We witnessed some of the violence of human inquisition. A woman inserted multiple small vials that
contained saliva from other people into her vagina with the help of gynecological instruments. She laid
on the table, naked, invaded, for a long time. A videocamera and projector transfer the closeup of the
intruments and flesh onto the wall behind her. One audience member kept standing in the path of the
projection, blocking our view from the closeup images. Was she aware or completely oblivious to what
she was doing? Later the actress stated that she thought it was, quote: 'fun' to do that scene; fun to do,
and fun to make people see that... Fun... I don;pt think I fully understood what she was after.
Another woman had placed herself supine and naked on the floor, immobile, hear breath barely visible,
to not ever move again throughout the entire duration of the piece, while people placed little wooden
sticks dipped in chlorophyll around her and in between her feet, thighs, arms and torso. I can't
remember what the meaning behind this section was.

Carolina Novella took off her clothes to bathe with kombucha skin in a tiny tub, skin on skin, two life-
forms meeting. One active the other passively enduring. We will never know if the kombucha liked it
or not.

Anuj Vaidya placed live kombucha sheets onto a drying rack and throughout the majority of the
performance was busy sewing several dried sheets together to form a projection screen. Gentle
violence.

Arielle Estrada Sol and one of the company members of Quimera Rosa were closely engaged in what
to me had a feeling of Bacchus-like love and grooming; crushing chlorophyll and glitter to make
toenail polish, lip-gloss. Their nature seemed to be less human than the others in the room, extremely
self-absorbed and private.

A video tells the story of a woman being injected with a microchip that will slowly change her into a
plant, invading her body, taking over, changing her senses, her thoughts, her being. The film play son
loop on a TV.

Another station was an interactive installation; an offer for audiences to sort and categorize items.

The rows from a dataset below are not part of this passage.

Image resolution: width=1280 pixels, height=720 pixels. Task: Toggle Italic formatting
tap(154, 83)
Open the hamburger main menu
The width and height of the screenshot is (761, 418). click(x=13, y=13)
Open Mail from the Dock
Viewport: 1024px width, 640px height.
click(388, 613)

Only female bodies took off their clothes. All the male bodies stayed fully dressed in street-clothes or a
costume. Only female bodies were penetrated, offered themselves up for the invasion. It seems that all
objects of investigation either were, or identified as, female or plant to some degree. Women and plants
under the microscope. Yet the role of the physically male participants is not clear. Are they at the edge
of femaleness? Do we see degrees of femaleness, of vulnerability? The more masculine, the more
protected? We see Kevin and Anuj in the role of leaders and guides. These messages, whether
intentional or not, seemed not clear to me.

The event left me with many questions and uncertainties. What was the point of the installation and the
performance? How aware are the performers of the cliches that they explore and perpetuate? How
intentional was the gendering, the othering? Certainly we were exposed to the intersection of lifeforms,
the similarities between human and non-human, between spectator and subject, life and death, intruder
and intrusion. How do we perceive the inside of female bodies? Is it good that someone finally just
allows for the female body to not have anything to hide or be ashamed of, of is it yet another moment
of exploitation and sensationalism? When will we know which is which? I suppose the audiences are
the key element, our society, humanity, even. Only when audiences seize to misinterpret, to objectify, to
lust after rather than to see the person. The vulnerability of the female performer makes me angry at the
audience. I take it personal.

The piece ended on a somewhat hopeful note, with science as the savior that can heal cancer. But the
science seems fake, as the simplicity of blue or white LED light is what does the curing. All you have
to do to cure cancer is buy an LED flash-light. A strange mix of snake-oil salesmen and new
technological breakthroughs. This performance certainly expressed the childlike ignorance with which
the general public views and applies science and technologies. We know a lot, and use a lot of
technologies, but don't really understand any of it and misapply it to conduct pseudo experiments and
create a new scientific romanticism and mysticism.